# Looking for opinions on this idea...



## Zenithic4k (Oct 26, 2007)

Ok I recently finished building my computer, granted I'm still a newbie at it--along with customizing--I wanted a few opinions on a fan idea I had. I only use one optical drive, seeing as its all I need I have 3 empty expansion bays for other drives that I'll probably never use. Does anyone know, if it would be possible to fit a 120mm or 80mm fan (intake) to the front of my computer?

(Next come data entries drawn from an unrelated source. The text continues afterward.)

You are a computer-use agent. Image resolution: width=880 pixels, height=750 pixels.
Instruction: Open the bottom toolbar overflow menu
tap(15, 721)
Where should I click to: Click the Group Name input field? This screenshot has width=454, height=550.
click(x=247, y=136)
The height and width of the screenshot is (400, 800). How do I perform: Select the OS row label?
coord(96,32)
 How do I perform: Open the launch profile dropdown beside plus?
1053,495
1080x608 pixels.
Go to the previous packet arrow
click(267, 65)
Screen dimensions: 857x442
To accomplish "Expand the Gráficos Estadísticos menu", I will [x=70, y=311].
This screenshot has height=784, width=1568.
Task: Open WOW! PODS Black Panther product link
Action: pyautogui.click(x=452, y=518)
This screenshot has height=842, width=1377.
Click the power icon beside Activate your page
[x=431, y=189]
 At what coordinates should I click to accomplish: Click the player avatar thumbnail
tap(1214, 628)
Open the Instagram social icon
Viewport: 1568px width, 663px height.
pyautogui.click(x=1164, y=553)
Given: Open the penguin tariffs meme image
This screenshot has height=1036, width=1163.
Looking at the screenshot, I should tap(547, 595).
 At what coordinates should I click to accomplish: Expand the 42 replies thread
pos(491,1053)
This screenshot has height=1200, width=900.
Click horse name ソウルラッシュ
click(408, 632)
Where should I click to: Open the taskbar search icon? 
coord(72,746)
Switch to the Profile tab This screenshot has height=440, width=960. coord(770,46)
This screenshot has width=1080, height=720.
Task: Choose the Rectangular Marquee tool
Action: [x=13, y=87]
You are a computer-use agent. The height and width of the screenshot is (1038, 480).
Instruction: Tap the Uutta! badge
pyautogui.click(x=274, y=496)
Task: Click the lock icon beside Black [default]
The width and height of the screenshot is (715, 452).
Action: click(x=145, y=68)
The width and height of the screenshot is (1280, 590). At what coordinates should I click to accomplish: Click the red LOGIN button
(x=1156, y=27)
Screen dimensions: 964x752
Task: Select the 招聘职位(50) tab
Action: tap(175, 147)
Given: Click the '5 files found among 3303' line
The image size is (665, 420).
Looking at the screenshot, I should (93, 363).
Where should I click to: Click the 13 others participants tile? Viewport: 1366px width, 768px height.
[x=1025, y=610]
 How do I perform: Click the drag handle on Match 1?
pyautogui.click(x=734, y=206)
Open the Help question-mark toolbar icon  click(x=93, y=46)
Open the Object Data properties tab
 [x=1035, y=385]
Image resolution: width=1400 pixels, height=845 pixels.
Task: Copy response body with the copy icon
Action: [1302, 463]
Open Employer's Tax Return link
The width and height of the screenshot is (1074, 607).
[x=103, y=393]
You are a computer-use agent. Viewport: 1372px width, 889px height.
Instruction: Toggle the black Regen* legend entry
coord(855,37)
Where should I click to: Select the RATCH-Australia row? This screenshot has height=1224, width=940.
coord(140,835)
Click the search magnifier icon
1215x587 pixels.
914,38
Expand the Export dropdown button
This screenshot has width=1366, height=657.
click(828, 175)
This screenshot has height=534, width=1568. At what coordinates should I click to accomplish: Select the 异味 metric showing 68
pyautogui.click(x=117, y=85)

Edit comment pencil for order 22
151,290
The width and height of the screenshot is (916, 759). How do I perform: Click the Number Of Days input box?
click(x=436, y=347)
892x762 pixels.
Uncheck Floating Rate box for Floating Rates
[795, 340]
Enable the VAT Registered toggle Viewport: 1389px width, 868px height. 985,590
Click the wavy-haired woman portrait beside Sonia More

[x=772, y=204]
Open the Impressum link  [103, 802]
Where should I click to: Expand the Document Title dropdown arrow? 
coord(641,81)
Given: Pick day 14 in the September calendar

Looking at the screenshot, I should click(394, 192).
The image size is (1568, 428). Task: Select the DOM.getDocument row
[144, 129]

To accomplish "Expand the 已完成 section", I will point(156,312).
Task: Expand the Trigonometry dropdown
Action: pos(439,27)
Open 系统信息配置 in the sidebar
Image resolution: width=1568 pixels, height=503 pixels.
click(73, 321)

I know I would have to make some modifications but I just want to know if anyone has tried it or thinks its an idea worth trying. 

I'll post pics if needed.


----------



## HawMan (May 12, 2006)

You mean something like this?

http://www.specialtech.co.uk/spshop/customer/product.php?productid=1600&cat=53&page=1


----------



## Zenithic4k (Oct 26, 2007)

Exactly. Anyone know where they sell something like this in the US? Would this fit in the actual disk drive bays or just for the HD's (like in the pic). That would be way better then me having to retro fit a 120 or 80mm


----------



## forcifer (Nov 20, 2005)

http://www.newegg.com/Product/Product.aspx?Item=N82E16811999141&Tpk=A2309

there are a few others, but thats about it

http://www.xoxide.com/scythe-kama-bay-cooler-black.html maybe?


----------



## Doby (Jan 17, 2006)

Most cases have a spot in the front to mount at least 1 80mm fan, this is usually low in the front of the case


----------



## Zenithic4k (Oct 26, 2007)

So the standard CD drive bay is the 5.25? i think the kama was exactly what i am looking for, read up that their fans suck though so perhaps I will buy another 120mm from newegg for cheap.

Thanks so much, I had no idea they had this kinda thing. Figured I'd have to pull off a DIY.


----------